Salem Radio Network News Wednesday, October 4, 2023


Bulls back in charge as Omicron worries wane

By Marc Jones

LONDON (Reuters) – Waning Omicron variant worries and a timely booster shot of Chinese stimulus lifted world stock markets and oil on Tuesday, and left traders offloading safe-haven currencies and bonds again.

Europe’s FTSEurofirst was on track for its first back-to-back run of plus 1% gains since February. Wall Street was poised to rally [.N], while Asia had cheered record bounces by some of China’s beaten down tech giants.. [.SS][.EU]

The risk-on mood also helped the dollar climb against currencies such as the Japanese yen,, which had lost 0.6% overnight, as the confidence-sensitive Australian dollar also found buyers. [FRX/]

Safe-harbour German government bonds went the other way with yields – which move inverse to prices – up 2.5 basis points after falling to a three-month low on Monday. [GVD/EUR]

Britain’s prime minister warned Omicron looked the most contagious coronavirus variant yet, but reports in South Africa said cases there had only shown mild symptoms and top U.S. infectious disease official, Anthony Fauci, told CNN “it does not look like there’s a great degree of severity” so far.

“Good news relating to the severity of Omicron should be taken with a pinch of salt. Faster transmission could offset the benefits of milder symptoms,” researchers at ING said in a note. “More broadly, it is still early days, even if markets are starting to display Omicron fatigue.”

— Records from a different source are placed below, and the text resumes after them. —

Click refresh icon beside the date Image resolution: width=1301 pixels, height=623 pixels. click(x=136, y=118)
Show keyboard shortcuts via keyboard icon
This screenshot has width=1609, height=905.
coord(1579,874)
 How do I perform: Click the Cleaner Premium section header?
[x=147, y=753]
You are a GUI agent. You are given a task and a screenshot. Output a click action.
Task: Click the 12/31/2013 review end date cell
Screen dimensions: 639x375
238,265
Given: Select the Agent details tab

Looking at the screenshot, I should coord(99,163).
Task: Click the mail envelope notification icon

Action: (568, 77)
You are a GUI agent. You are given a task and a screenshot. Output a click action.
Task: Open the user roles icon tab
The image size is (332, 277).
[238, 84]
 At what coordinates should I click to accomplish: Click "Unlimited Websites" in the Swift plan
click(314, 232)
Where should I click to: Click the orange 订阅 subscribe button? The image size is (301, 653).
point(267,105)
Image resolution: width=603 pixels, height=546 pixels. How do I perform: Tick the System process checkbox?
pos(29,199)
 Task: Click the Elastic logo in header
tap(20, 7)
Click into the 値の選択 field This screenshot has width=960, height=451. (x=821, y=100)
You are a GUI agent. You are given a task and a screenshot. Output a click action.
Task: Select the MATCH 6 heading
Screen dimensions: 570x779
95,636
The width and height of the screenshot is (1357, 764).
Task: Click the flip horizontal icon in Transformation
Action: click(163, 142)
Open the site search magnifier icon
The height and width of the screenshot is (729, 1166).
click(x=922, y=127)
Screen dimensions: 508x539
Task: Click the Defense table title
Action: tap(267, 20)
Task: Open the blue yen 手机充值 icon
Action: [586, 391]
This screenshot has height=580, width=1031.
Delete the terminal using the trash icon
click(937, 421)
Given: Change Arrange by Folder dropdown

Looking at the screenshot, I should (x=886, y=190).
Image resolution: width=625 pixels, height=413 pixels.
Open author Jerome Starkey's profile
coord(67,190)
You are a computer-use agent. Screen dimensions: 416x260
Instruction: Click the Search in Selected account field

The gains also came after China’s central bank on Monday injected its second shot of stimulus since July by cutting the amount of cash that banks must hold in reserve.

There was still uncertainty about its property sector as Evergrande teetered on the brink of default again but data showing much stronger import growth was “a positive sign on the strength of domestic demand,” RBC analyst Adam Cole said.

E-commerce giant Alibaba’s shares bounced from its record low to soar 12.2%, while Tencent and Meituan added 3.6% and 5.8%, respectively. [.SS] Shares in embattled developer Evergrande also edged off a record low as markets waited to see if it had made an already-overdue $82.5 million bond payment or formally slumped into default.


Elsewhere, Australia’s S&P/ASX200 rose nearly 1% as its central bank left interest rates at a super-loose 0.1% and Japan’s Nikkei advanced 1.9% as the yen dipped back. [.T]

“We have had the Fed hawkish turn and Omicron hitting the market with both barrels recently but this week we have seen some dribbles of better news on Omicron,” Saxo Bank’s head of FX strategy John Hardy said.

“The yen has snapped back lower and the commodity currencies have turned higher … it’s just snap back for now though rather than a trend,” he added, cautioning it was too early to make conclusions about Omicron.

Also supporting the dollar in FX markets was the expectation the Federal Reserve will accelerate the tapering of its bond-buying programme when it meets next week in response to a tightening labour market.

Oil prices jumped another 2% to $74.60 a barrel, adding to a near 5% rebound the day before as concerns about the impact of Omicron on global fuel demand eased. [O/R]

That provided no protection for Russia’s rouble, which fell 0.3% on worries a renewed conflict in Ukraine could see the United States and Europe slap heavy sanctions on Russia’s banking system and the Nord Stream 2 gas pipeline.

U.S. President Joe Biden and Russian President Vladimir Putin will hold a video conference at around 1500 GMT.

“God knows what the delta risk is on that meeting but the U.S. is waving around the threat of more serious sanctions,” Saxo’s Hardy said, adding the “nuclear option” would be banning Russian banks from the international bank-to-bank payment system called SWIFT.